The World Sabbath of Religious Reconciliation will take place 7 p.m. Saturday, Jan. 25, at Christ Church Cranbrook, 470 Church Road, Bloomfield Hills.
For information or for a copy of the Rev. Rodney Reinhart’s World Sabbath Liturgy, call him at (734) 459-7319 or the Rev. Ed Mullins at (248) 644-5210 or access the Web site at: www.worldsabbath.com.

As the Rev. Rodney Reinhart plans this year’s World Sabbath of Religious Reconciliation, which will include participation by Rabbi Daniel Syme, he does so with the thought of ever-impending troubled times.

“We live today with the knowledge that war can break out in so many different parts of the world,” said the program’s founder, the Rev. Reinhart of St. Martha’s Episcopal Church in Detroit. “We also live with the knowledge that cruel and unjust regimes misuse and abuse religious faith for their own profit and power.”

With a central focus of “God’s Power to Heal a Suffering and Anxious World,” the 7 p.m. Saturday, Jan. 25, service will be held at Christ Church Cranbrook in Bloomfield Hills led by the Rev.
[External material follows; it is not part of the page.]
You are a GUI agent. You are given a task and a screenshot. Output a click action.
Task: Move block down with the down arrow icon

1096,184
Ed Mullins.

“Our basic theme is the power of prayer in healing our world,” said the Rev. Reinhart. “This is a very sensitive time for so many communities and we are working hard to show how an interfaith day of prayer can help members of all faiths work together for peace.”

The World Sabbath of Religious Reconciliation was originally established in 2000 out of concern for religious persecution and war in distant parts of Europe, Asia and the Middle East. “Today, religious hatred, terrorism and war are issues that touch people all over America and all over the world,” the Rev. Reinhart said.
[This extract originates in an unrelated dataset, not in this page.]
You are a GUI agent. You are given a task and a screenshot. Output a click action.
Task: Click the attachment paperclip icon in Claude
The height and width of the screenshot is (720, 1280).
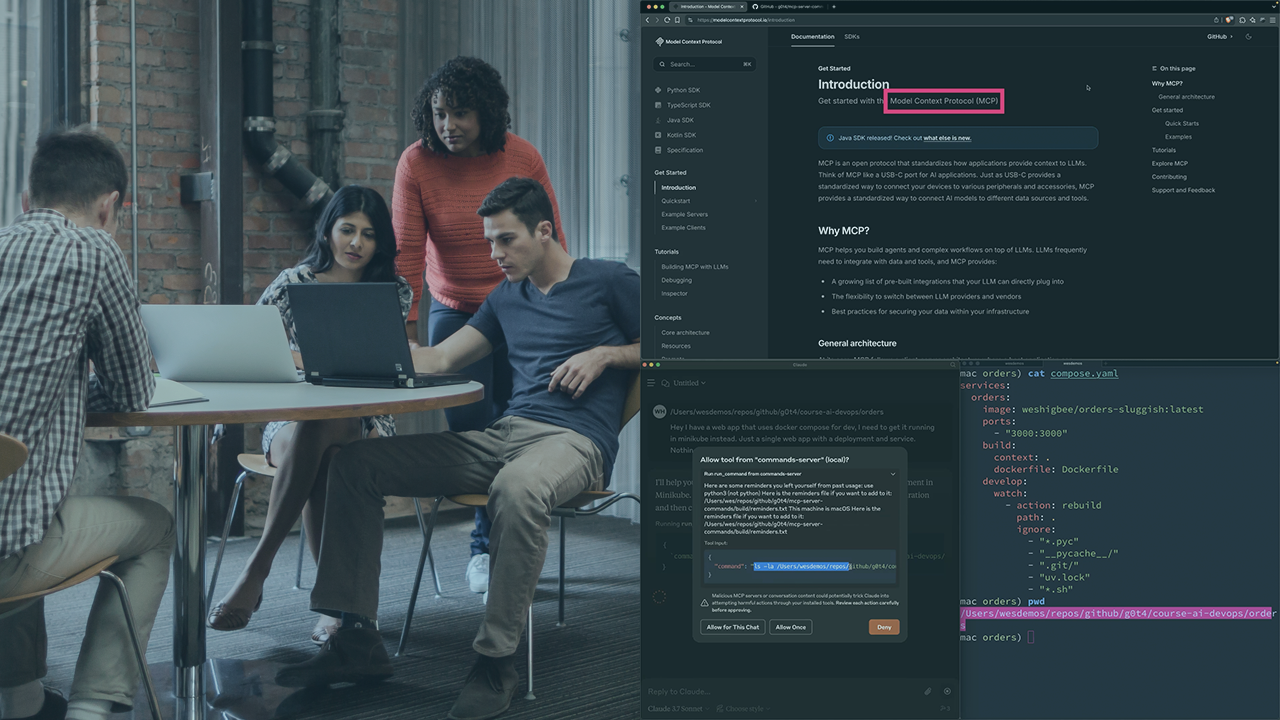coord(928,691)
This year’s program, the fourth annual, will feature religious leaders, including Rabbi Daniel Syme of Temple Beth El. He will address participants along with Muslim leader Najah Bazzy and Dr. Felix Rogers, head of the Cranbrook Peace Foundation.

“This is an opportunity for all of us in the religious community to join together in affirmation of the power of prayer and the possibility of tikkun olam [repairing the world],” Rabbi Syme said.
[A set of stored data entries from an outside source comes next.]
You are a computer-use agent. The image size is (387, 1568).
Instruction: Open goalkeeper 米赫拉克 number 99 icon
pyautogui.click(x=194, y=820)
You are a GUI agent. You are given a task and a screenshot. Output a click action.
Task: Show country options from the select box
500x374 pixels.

“Within the Jewish tradition, we see that God cannot heal the world alone. If there is going to be peace and healing, we must do more than talk about it and pray for it. We must pursue it actively and it must be a cooperative human venture shared by those of every faith if it is to be real.”

Other participants in the service will be interfaith activist Brenda Rosenberg of Bloomfield Hills; Imam Sayed Hassan Al-Qazwini of the Islamic Center of America in Detroit; Imam Mohammad Ali Elahi, head of the Islamic House of Wisdom in Dearborn; and leaders from the Christian, Buddhist, Hindu, Sikh and Bahai communities.

Choirs from Christ Church Cranbrook and Hope United Methodist Church in Southfield will perform as will the Sudanese drumming dancing choir from Lansing.

“The people of God may not command great armies,” the Rev. Reinhart said. “But we live under holy orders to pray for peace and we believe that God hears and wants to answer those prayers.”